As in any retrospective analysis, residual confounding is likely and it is essentially impossible to estimate its magnitude and potential influence on our conclusions. Furthermore, certain factors, like fluid administration and the use of drugs, might be mediating variables that transmit the effect of chronic intermittent hypoxia on the mean intraoperative arterial pressure. However, in our analysis, we did not investigate the possible mediator effects. Finally, although most sleep studies were performed within one year preoperatively, our ability to identify associations between nocturnal hypoxia and intraoperative hypotension may have been degraded by changes in the severity of OSA between the time nocturnal hypoxemia was measured and the actual date of surgery.
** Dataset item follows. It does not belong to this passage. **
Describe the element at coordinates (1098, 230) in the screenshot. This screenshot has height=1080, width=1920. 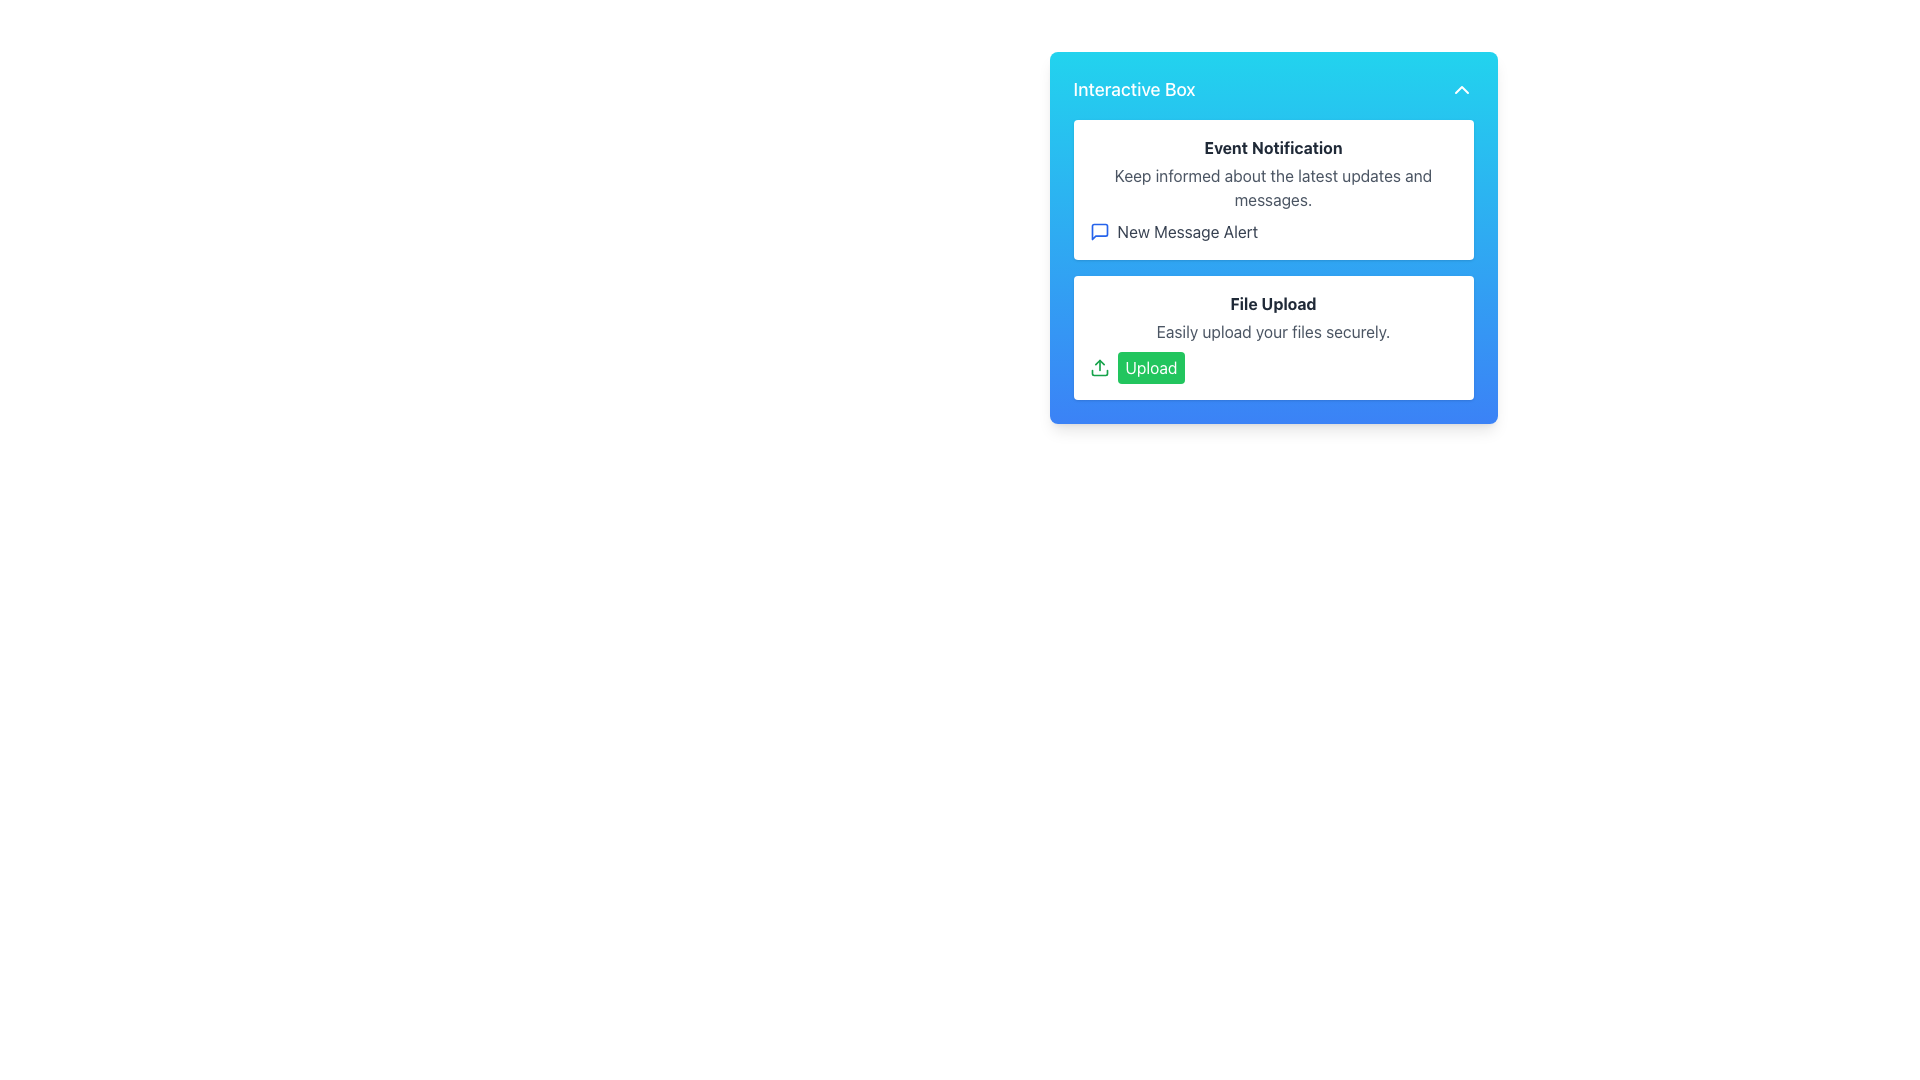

In summary, chronic recurrent nocturnal hypoxemia resulting from OSA is not associated with intraoperative hypotension. An exploratory post hoc analysis reveals a weak association and a small effect of nocturnal hypoxemia on MAP, only a limited period intraoperatively. The significance and potential clinical implications of this finding remain to be tested.
Support was provided solely from institutional and/or departmental sources.
The authors declare no competing interests.